AUFGABEN:
A) Gib aus der Rede zu Alexej Nawalny alles von "Renata AltFDP - Aktuelle" bis hinunter zu "ist der Beweis!)" wortgetreu wieder.
B) Was geschieht laut der Rede zu Alexej Nawalny in Russland mit Menschen, die Blumen niederlegen wollen?

VORLIEGENDER TEXT:
------------------------

Renata AltFDP - Aktuelle Stunde - Folgen aus dem Tod des russischen Oppositionspolitikers Alexej Nawalny
Sehr geehrte Frau Präsidentin! Liebe Kolleginnen und Kollegen! Herr Braun, es ist beschämend,
(Stephan Brandner [AfD]: ... dass er die Wahrheit ausspricht! Sie können die Wahrheit nicht ertragen!)
wie Sie diese traurige Situation für Ihre eigene Propaganda missbrauchen.
(Beifall bei der FDP, der SPD, der CDU/CSU und dem BÜNDNIS 90/DIE GRÜNEN – Stephan Brandner [AfD]: Die demokratischen Altfraktionen klatschen alle! Wie in Russland! Das war ja der Klassiker jetzt! – Jürgen Braun [AfD]: Keine Angst vor Fakten, Frau Alt! Der Beweis! Das ist der Beweis!)
Vor dreieinhalb Jahren stand ich an diesem Pult und sprach über Alexej Nawalny. Damals wurde er vergiftet; sein Schicksal war ungewiss. Heute darf ich erneut über Alexej Nawalny sprechen. Diesmal sind alle Ungewissheiten ausgeräumt. Alexej ist tot.
Zurück bleiben Wut und Trauer. Mein Beileid geht an seine Witwe Julija, seine Kinder und seine Mitstreiter. Ich fühle mit ihnen. Mit seinem Tod stirbt auch die Hoffnung auf ein wundervolles Russland der Zukunft, an das er geglaubt und das er zu schaffen versucht hat. Es gibt offensichtlich keinen Platz mehr für eine liberale prodemokratische Zivilgesellschaft im heutigen Russland. Das Regime Putins bringt diesen Menschen nichts außer Hass und Gewalt entgegen. Nicht mal Trauer um Alexej Nawalny ist in Russland möglich. Wer Blumen niederlegen will, wird verhaftet und für mehrere Tage eingekerkert.
(Johannes Schraps [SPD]: Leider wahr!)
Im heutigen Russland gibt es keine Menschenrechte mehr. Jeder Kritiker wird zum Schweigen gebracht.

------------------------

DATENTEIL:
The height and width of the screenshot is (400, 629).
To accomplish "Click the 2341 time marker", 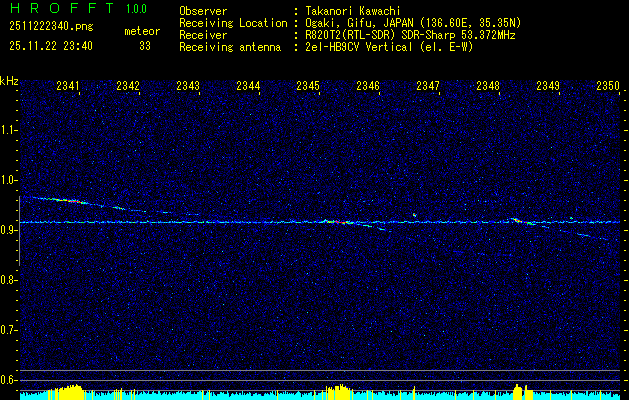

------------------------

LÖSUNGEN:
A)
Renata AltFDP - Aktuelle Stunde - Folgen aus dem Tod des russischen Oppositionspolitikers Alexej Nawalny
Sehr geehrte Frau Präsidentin! Liebe Kolleginnen und Kollegen! Herr Braun, es ist beschämend,
(Stephan Brandner [AfD]: ... dass er die Wahrheit ausspricht! Sie können die Wahrheit nicht ertragen!)
wie Sie diese traurige Situation für Ihre eigene Propaganda missbrauchen.
(Beifall bei der FDP, der SPD, der CDU/CSU und dem BÜNDNIS 90/DIE GRÜNEN – Stephan Brandner [AfD]: Die demokratischen Altfraktionen klatschen alle! Wie in Russland! Das war ja der Klassiker jetzt! – Jürgen Braun [AfD]: Keine Angst vor Fakten, Frau Alt! Der Beweis! Das ist der Beweis!)

B) Sie werden verhaftet und für mehrere Tage eingekerkert.